Thermal mass housingGarbage Warrior (2007), directed by Oliver Hodge
Architect Michael Reynolds wants to save the world and believes he can do this through ‘self-heating, self-regulating’ houses. The film is a welcome breath of fresh air in a climate that collocates any discussion about alternative approaches to the environment with pointless schemes such as ‘offsetting’ your carbon footprint or scratchy handwriting that appeals to tweedy, green-wellied middle Englanders.
Garbage Warrior begins with Michael Reynolds digging in the middle of the desert, packing mud into a tyre. This is one of the methods he has come up with for harnessing one of the central concepts in the film: thermal mass. Reynolds believes that by mastering it, he can set himself and others free. He builds houses using beer cans, empty petrol cans, tyres and borrowed trucks. In the middle of the desert, he has created a collection of quirky houses, each an improvement on the last.

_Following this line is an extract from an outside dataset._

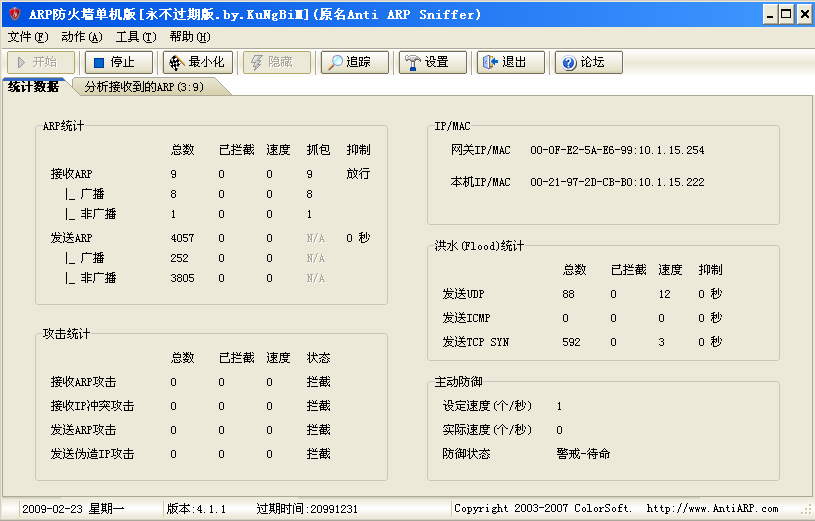Click the 过期时间 field in status bar

pyautogui.click(x=306, y=509)
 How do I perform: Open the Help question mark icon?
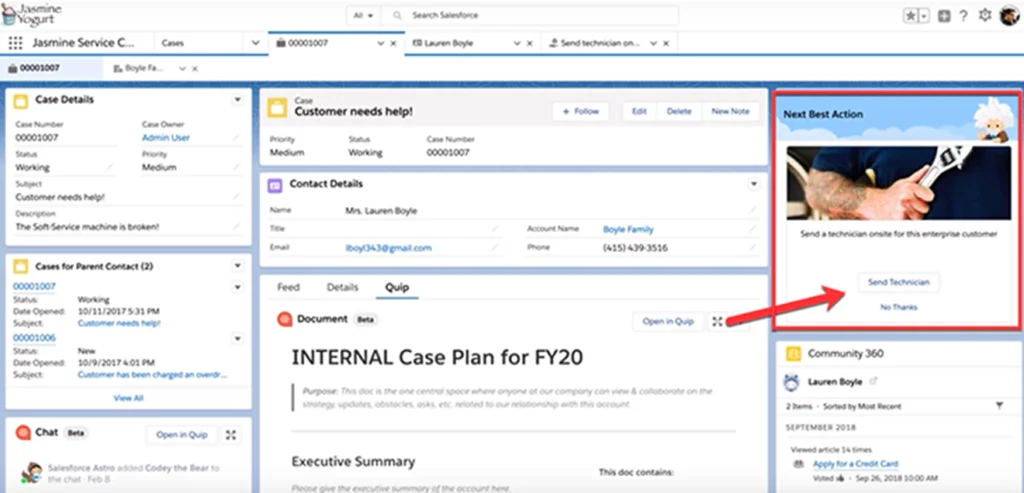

There is no reason for Reynolds’ vision to be limited to hippies – which is a recurring concern, when his major point is so pertinent. As I write, the papers are filled with bleak forecasts about the housing shortage, about the property boom coming to an end, about young people not being able to get on to the ladder, about the possibility of people losing their homes. Most of us have nothing to do with the economic forces that determine our livelihoods. It is largely accepted that faceless traders, brokers and other businessmen create – or at least stimulate – the conditions in which the rest of us must survive. The question Garbage Warrior is asking is ‘why should I be tied to this system?’
It is a question that is frequently met with all manner of pernickety jargon, which is lucidly demonstrated when Reynolds attempts to contend with the law. The issue that most of the lawyers had was not so much the idea or the principles Reynolds was trying to discuss, but the language used, the form and whether or not the right procedures had been undertaken. I felt genuine irritation on his behalf; whilst it is difficult to take his apocalyptic language seriously, those of us who are all for social justice might see through the green jargon and realise that this sort of innovation, whilst unlikely to save the world, puts forward a powerful argument: there ought to be more experimentation when it comes to housing. There are powerful natural forces that are being wasted because nobody wants to be sued.
Garbage Warrior avoids typecasting by being consciously cinematic. The New Mexican desert is perfect for sweeping shots and dramatic, azure skies. However, the professional sheen makes it seem more akin to Fahrenheit 9/11 (2004) or Super Size Me (2004), than any serious investigation. For example, whilst it was nice to see Reynolds and his team in Little Andama after the Boxing Day tsunami of 2004, I could not help wondering whether this was yet another venture in to the third world to assuage Western guilt. Yet on the other hand, the subtitles translating the conversations of the locals were witty and amusing, far from the doom and gloom we usually see in charity appeals. But again, Reynolds claims to be doing this because he is ‘only trying to save his ass’ which makes his actions a little suspect. Similarly, the Earthship website encourages people to stay at the Phoenix Hotel, for the tidy sum of $135 per night. Everyone must make a living, but it is disingenuous when this urge is wrapped up and sold as a sincere attempt to save the world.
Garbage Warrior does better than most because the central idea is a good one. It would have been better had there been a serious analysis of Thermal Mass and a discussion about Reynolds’ genuinely interesting architectural vision, rather than the focus being on his dull, ecological one.